* [SET EXERCISE]: Can you repeat, word for word, everything in the material from the line containing "The width and" down to the line containing "The height and width of the screenshot is (1161, 1798).", with both of those lines included?

* [MATERIALS PROVIDED]:
***
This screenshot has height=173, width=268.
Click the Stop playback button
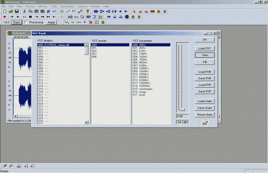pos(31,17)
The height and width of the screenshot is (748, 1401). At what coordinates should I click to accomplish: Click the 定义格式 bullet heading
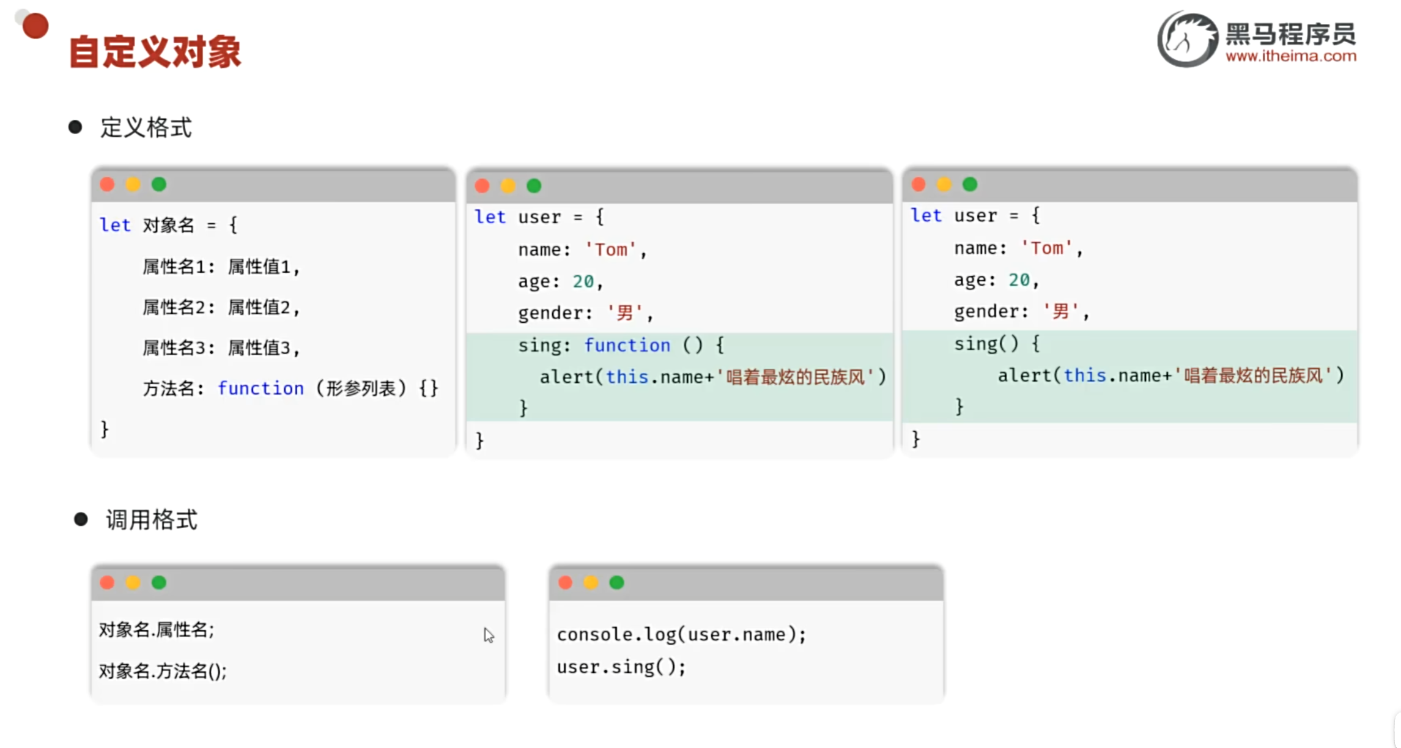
***
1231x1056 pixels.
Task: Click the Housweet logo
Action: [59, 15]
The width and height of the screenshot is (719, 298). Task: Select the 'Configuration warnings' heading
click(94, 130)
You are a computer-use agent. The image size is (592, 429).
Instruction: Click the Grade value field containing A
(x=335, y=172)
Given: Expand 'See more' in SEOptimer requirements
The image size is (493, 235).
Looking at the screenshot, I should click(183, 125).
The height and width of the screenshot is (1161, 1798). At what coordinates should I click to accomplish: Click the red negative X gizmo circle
***
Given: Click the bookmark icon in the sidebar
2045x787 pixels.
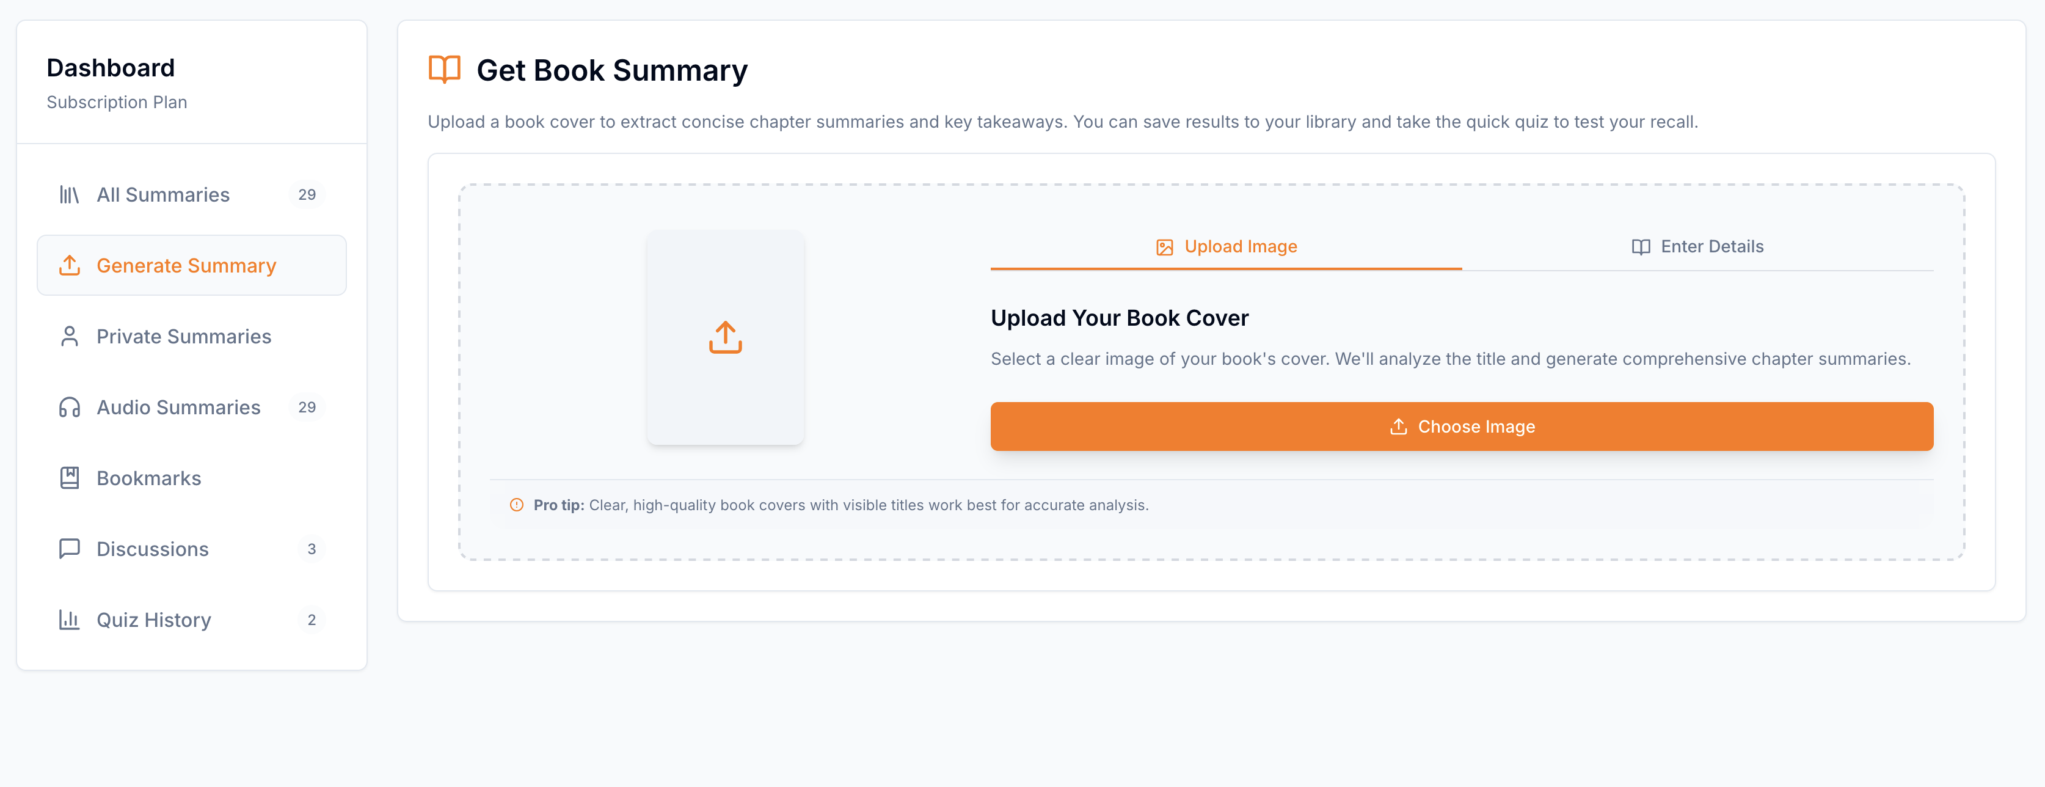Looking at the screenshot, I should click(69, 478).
***
* [CORRECT ANSWER]:
The width and height of the screenshot is (719, 298). Task: Select the 'Configuration warnings' heading
click(94, 130)
You are a computer-use agent. The image size is (592, 429).
Instruction: Click the Grade value field containing A
(x=335, y=172)
Given: Expand 'See more' in SEOptimer requirements
The image size is (493, 235).
Looking at the screenshot, I should click(183, 125).
The height and width of the screenshot is (1161, 1798). At what coordinates should I click to accomplish: Click the red negative X gizmo circle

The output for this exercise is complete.